Bentonville – Northwest Arkansas’ Great Little Town

We visited Bentonville, Arkansas with a main goal of visiting the newly- opened Crystal Bridges Museum of American Art.


The museum is an impressive feat, knowing that building the collection began 2005 and the museum opened November 2011 – stocked with American Art.  Construction began in 2006.

The museum’s entrance is modest – hiding the largest part of the building that is hidden a few stories down.


Visitors are greeted by this man-made tree that graces the front lawn.  Roxie Paine created this striking stainless-steel sculpture that changes color with the various times of day and weather conditions.   Just like the name says – 100% American Art.


We especially liked this series of works by Etienne Leopold – who arrived in the US in 1855.  He worked with the Harvard College Observatory and the Naval Observatory after witnessing and drawing auroras in 1870.  


This series is composed of chromolithographs – a technique very popular in the late 1800s, using several plates using with colors of pigment, resulting in varying light techniques.  The artist felt that the human eye was capable of picking up far more detail than the camera.


No American Art museum would be complete without works by Andy Warhol.  A special exhibit with the Artist’s Nature Works. 




And another classic American Artist – Georgia O’Keeffe.  Believe this was purchased by the Museum in 2011 for $44.4M.  The highest price paid for work by a Female Artist.  


A new exhibit will be available to view later this year – the Frank Lloyd Wright Bachman-Wilson house.  Originally build in Millstone, New Jersey and part of his Usonian Style (Usonian – short for United States of North American).  The houses were designed for middle-class Americans – this one was threatened by constant flooding and acquired by Crystal Bridges in 2013.  



Throughout the museum – inside and out – even in the eating space – is Artwork.  The Jeff Koons work, Hanging Heart (Gold/Magenta) is centered in the space.


The building itself is as interesting as the collection it contains.  Designed by Architect Moshe Safdie, it sits at the base of a ravine with water flowing under and around the eight pavilions.  


Many building materials were selected due to their ability to age.

The copper rood will turn a richer brown & oxidize.


The red-cedar, locally harvested, wraps the building with bands & will turn a white-gray with time and weathering.



Hand polished concrete, created with architectural forms to build the curves and angles of the structure.  An onsite concrete form shop was established to facilitate the construction.


Sculptures are scattered throughout the exterior space.  This Keith Haring sculpture is a feature of the courtyard.

The collection is – as the name implies – strictly American Art.  Ms.
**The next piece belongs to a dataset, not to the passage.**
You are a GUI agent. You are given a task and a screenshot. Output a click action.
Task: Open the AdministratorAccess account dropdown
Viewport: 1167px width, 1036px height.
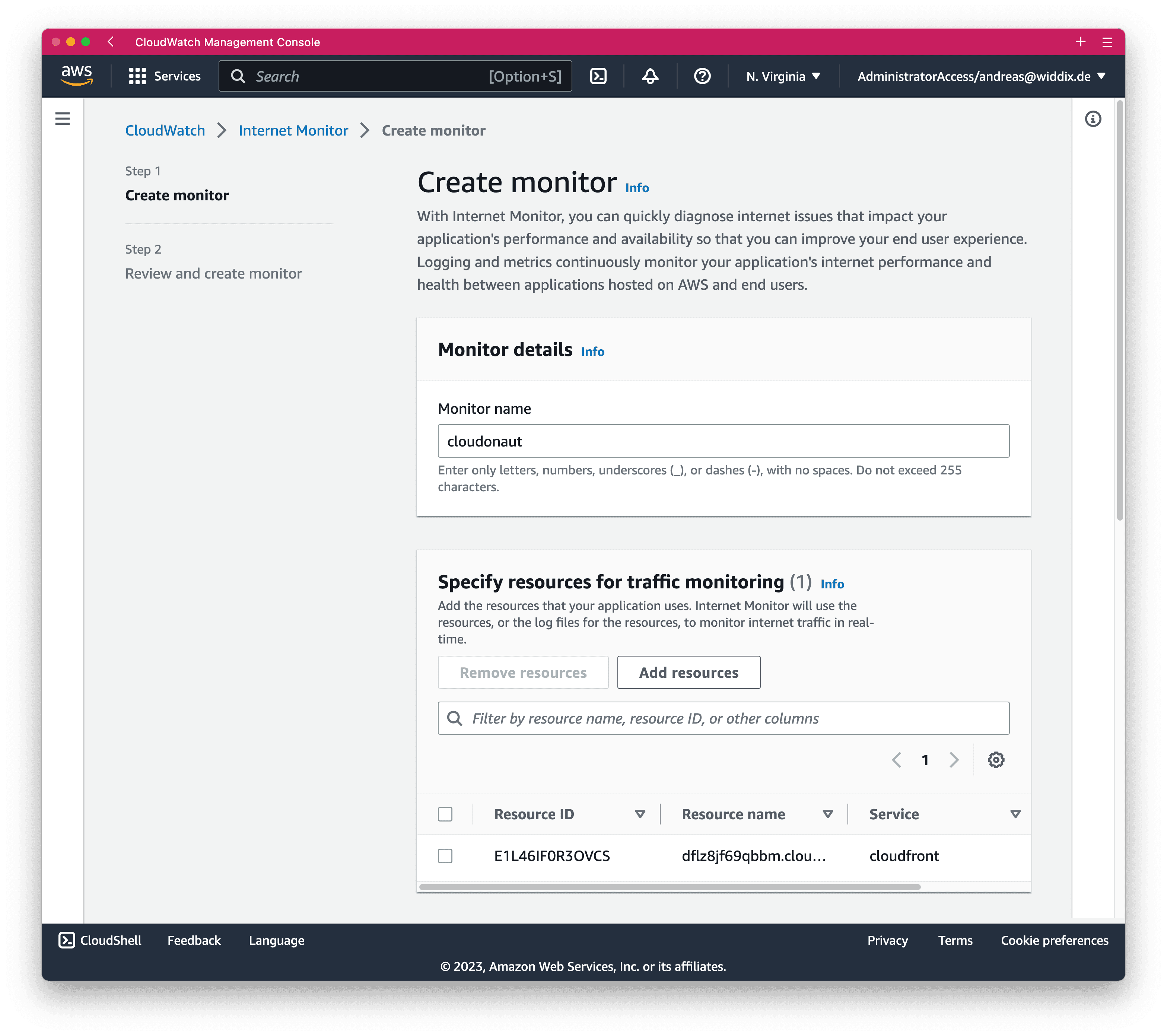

Alice Walton, heir to the Walton fortune founded the museum & was determined to build it in Bentonville near her childhood home.  Ms. Walton created a lot of controversy with her selection of Bentonville for the museum.  Admission is Free – thanks, in part, to the many dollars you may have spent at Wal-mart.

While not an easy place to travel to, it is perfect of an RVer – an unusual destination tucked into the corner of a small Southern state.  A traveller with only a few vacation weeks might not gravitate here.  A person traveling with an RV should enjoy the museum and charming town of Bentonville –  as well as other attractions in the area such as Pee Ridge Military Park.

The charming town of Bentonville is another great attraction.  Good restaurants and the Walton museum are yours to enjoy.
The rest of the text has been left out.